▶ Action item
The data below is to be returned in full and exactly.

▶ Material shown
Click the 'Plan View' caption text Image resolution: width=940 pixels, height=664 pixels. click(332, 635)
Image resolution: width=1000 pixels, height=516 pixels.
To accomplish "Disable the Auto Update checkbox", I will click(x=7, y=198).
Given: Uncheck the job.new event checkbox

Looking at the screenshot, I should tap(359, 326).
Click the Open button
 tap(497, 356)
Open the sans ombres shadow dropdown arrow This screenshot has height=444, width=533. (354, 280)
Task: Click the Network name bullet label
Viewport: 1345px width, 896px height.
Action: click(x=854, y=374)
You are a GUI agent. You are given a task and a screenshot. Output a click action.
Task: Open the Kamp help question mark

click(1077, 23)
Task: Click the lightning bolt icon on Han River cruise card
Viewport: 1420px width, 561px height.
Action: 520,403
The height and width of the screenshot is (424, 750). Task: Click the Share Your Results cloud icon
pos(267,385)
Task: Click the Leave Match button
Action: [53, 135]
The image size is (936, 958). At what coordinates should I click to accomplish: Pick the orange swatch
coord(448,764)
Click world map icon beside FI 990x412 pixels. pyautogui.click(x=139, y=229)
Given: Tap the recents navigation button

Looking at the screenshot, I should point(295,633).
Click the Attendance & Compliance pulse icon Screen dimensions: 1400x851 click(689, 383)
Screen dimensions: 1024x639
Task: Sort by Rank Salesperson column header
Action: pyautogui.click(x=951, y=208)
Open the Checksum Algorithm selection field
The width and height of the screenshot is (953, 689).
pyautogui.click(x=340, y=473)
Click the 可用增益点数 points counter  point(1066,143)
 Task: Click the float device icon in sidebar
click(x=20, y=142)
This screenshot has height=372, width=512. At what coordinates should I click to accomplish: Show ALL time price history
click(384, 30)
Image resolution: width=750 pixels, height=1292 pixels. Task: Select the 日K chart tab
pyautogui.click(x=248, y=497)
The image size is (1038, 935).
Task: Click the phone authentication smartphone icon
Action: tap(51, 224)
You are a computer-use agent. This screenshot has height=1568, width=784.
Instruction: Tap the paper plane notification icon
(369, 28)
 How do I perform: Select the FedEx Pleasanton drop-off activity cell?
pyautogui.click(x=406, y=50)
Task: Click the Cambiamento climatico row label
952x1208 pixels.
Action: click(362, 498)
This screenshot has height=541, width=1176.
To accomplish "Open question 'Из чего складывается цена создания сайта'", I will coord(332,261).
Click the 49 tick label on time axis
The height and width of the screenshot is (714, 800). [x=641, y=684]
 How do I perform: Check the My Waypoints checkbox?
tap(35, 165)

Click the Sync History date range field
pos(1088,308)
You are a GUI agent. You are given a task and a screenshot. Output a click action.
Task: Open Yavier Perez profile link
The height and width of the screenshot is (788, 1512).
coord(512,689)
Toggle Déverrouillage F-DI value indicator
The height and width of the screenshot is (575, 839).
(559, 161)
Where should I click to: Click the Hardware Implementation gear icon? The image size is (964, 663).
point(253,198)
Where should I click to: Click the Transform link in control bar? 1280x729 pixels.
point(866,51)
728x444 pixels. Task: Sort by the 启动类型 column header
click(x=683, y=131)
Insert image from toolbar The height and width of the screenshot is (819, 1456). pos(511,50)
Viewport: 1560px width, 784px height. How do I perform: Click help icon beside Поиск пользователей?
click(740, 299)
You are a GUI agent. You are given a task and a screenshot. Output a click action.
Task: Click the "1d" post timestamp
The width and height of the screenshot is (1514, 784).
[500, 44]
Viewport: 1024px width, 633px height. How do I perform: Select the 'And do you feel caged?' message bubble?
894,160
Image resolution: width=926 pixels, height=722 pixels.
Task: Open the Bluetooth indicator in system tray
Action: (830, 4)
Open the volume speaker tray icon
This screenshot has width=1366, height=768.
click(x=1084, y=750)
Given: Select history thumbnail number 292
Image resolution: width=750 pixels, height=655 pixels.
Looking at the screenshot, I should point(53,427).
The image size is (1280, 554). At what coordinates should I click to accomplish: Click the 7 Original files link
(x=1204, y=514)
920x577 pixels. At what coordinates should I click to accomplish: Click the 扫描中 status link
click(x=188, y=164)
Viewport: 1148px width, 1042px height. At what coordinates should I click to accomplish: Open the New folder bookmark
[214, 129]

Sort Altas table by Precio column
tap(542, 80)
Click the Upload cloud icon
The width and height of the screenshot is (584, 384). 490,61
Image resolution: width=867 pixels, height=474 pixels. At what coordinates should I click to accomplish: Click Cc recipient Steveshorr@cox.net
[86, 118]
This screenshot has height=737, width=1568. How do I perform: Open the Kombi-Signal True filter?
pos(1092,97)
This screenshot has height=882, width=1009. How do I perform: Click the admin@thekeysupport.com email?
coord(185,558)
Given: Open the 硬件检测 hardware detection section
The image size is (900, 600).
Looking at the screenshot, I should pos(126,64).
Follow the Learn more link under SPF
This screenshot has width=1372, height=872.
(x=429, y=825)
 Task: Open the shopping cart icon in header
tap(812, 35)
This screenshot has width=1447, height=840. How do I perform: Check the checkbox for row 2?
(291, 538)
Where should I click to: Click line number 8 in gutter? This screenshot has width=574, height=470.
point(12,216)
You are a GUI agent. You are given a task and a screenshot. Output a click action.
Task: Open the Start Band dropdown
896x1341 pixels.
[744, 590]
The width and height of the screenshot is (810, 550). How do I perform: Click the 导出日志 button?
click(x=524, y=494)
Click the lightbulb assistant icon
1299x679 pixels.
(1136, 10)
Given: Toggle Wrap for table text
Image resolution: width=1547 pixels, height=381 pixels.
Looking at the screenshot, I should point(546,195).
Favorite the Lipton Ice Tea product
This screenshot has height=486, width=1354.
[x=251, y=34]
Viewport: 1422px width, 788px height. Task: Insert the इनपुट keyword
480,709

▶ Task solution
Click the 'Plan View' caption text Image resolution: width=940 pixels, height=664 pixels. click(332, 635)
Image resolution: width=1000 pixels, height=516 pixels.
To accomplish "Disable the Auto Update checkbox", I will click(x=7, y=198).
Given: Uncheck the job.new event checkbox

Looking at the screenshot, I should tap(359, 326).
Click the Open button
 tap(497, 356)
Open the sans ombres shadow dropdown arrow This screenshot has height=444, width=533. (354, 280)
Task: Click the Network name bullet label
Viewport: 1345px width, 896px height.
Action: click(x=854, y=374)
You are a GUI agent. You are given a task and a screenshot. Output a click action.
Task: Open the Kamp help question mark

click(1077, 23)
Task: Click the lightning bolt icon on Han River cruise card
Viewport: 1420px width, 561px height.
Action: 520,403
The height and width of the screenshot is (424, 750). Task: Click the Share Your Results cloud icon
pos(267,385)
Task: Click the Leave Match button
Action: [53, 135]
The image size is (936, 958). At what coordinates should I click to accomplish: Pick the orange swatch
coord(448,764)
Click world map icon beside FI 990x412 pixels. pyautogui.click(x=139, y=229)
Given: Tap the recents navigation button

Looking at the screenshot, I should point(295,633).
Click the Attendance & Compliance pulse icon Screen dimensions: 1400x851 click(689, 383)
Screen dimensions: 1024x639
Task: Sort by Rank Salesperson column header
Action: pyautogui.click(x=951, y=208)
Open the Checksum Algorithm selection field
The width and height of the screenshot is (953, 689).
pyautogui.click(x=340, y=473)
Click the 可用增益点数 points counter  point(1066,143)
 Task: Click the float device icon in sidebar
click(x=20, y=142)
This screenshot has height=372, width=512. At what coordinates should I click to accomplish: Show ALL time price history
click(384, 30)
Image resolution: width=750 pixels, height=1292 pixels. Task: Select the 日K chart tab
pyautogui.click(x=248, y=497)
The image size is (1038, 935).
Task: Click the phone authentication smartphone icon
Action: tap(51, 224)
You are a computer-use agent. This screenshot has height=1568, width=784.
Instruction: Tap the paper plane notification icon
(369, 28)
 How do I perform: Select the FedEx Pleasanton drop-off activity cell?
pyautogui.click(x=406, y=50)
Task: Click the Cambiamento climatico row label
952x1208 pixels.
Action: click(362, 498)
This screenshot has height=541, width=1176.
To accomplish "Open question 'Из чего складывается цена создания сайта'", I will coord(332,261).
Click the 49 tick label on time axis
The height and width of the screenshot is (714, 800). [x=641, y=684]
 How do I perform: Check the My Waypoints checkbox?
tap(35, 165)

Click the Sync History date range field
pos(1088,308)
You are a GUI agent. You are given a task and a screenshot. Output a click action.
Task: Open Yavier Perez profile link
The height and width of the screenshot is (788, 1512).
coord(512,689)
Toggle Déverrouillage F-DI value indicator
The height and width of the screenshot is (575, 839).
(559, 161)
Where should I click to: Click the Hardware Implementation gear icon? The image size is (964, 663).
point(253,198)
Where should I click to: Click the Transform link in control bar? 1280x729 pixels.
point(866,51)
728x444 pixels. Task: Sort by the 启动类型 column header
click(x=683, y=131)
Insert image from toolbar The height and width of the screenshot is (819, 1456). pos(511,50)
Viewport: 1560px width, 784px height. How do I perform: Click help icon beside Поиск пользователей?
click(740, 299)
You are a GUI agent. You are given a task and a screenshot. Output a click action.
Task: Click the "1d" post timestamp
The width and height of the screenshot is (1514, 784).
[500, 44]
Viewport: 1024px width, 633px height. How do I perform: Select the 'And do you feel caged?' message bubble?
894,160
Image resolution: width=926 pixels, height=722 pixels.
Task: Open the Bluetooth indicator in system tray
Action: (830, 4)
Open the volume speaker tray icon
This screenshot has width=1366, height=768.
click(x=1084, y=750)
Given: Select history thumbnail number 292
Image resolution: width=750 pixels, height=655 pixels.
Looking at the screenshot, I should point(53,427).
The image size is (1280, 554). At what coordinates should I click to accomplish: Click the 7 Original files link
(x=1204, y=514)
920x577 pixels. At what coordinates should I click to accomplish: Click the 扫描中 status link
click(x=188, y=164)
Viewport: 1148px width, 1042px height. At what coordinates should I click to accomplish: Open the New folder bookmark
[214, 129]

Sort Altas table by Precio column
tap(542, 80)
Click the Upload cloud icon
The width and height of the screenshot is (584, 384). 490,61
Image resolution: width=867 pixels, height=474 pixels. At what coordinates should I click to accomplish: Click Cc recipient Steveshorr@cox.net
[86, 118]
This screenshot has height=737, width=1568. How do I perform: Open the Kombi-Signal True filter?
pos(1092,97)
This screenshot has height=882, width=1009. How do I perform: Click the admin@thekeysupport.com email?
coord(185,558)
Given: Open the 硬件检测 hardware detection section
The image size is (900, 600).
Looking at the screenshot, I should pos(126,64).
Follow the Learn more link under SPF
This screenshot has width=1372, height=872.
(x=429, y=825)
 Task: Open the shopping cart icon in header
tap(812, 35)
This screenshot has width=1447, height=840. How do I perform: Check the checkbox for row 2?
(291, 538)
Where should I click to: Click line number 8 in gutter? This screenshot has width=574, height=470.
point(12,216)
You are a GUI agent. You are given a task and a screenshot. Output a click action.
Task: Open the Start Band dropdown
896x1341 pixels.
[744, 590]
The width and height of the screenshot is (810, 550). How do I perform: Click the 导出日志 button?
click(x=524, y=494)
Click the lightbulb assistant icon
1299x679 pixels.
(1136, 10)
Given: Toggle Wrap for table text
Image resolution: width=1547 pixels, height=381 pixels.
Looking at the screenshot, I should point(546,195).
Favorite the Lipton Ice Tea product
This screenshot has height=486, width=1354.
[x=251, y=34]
Viewport: 1422px width, 788px height. Task: Insert the इनपुट keyword
480,709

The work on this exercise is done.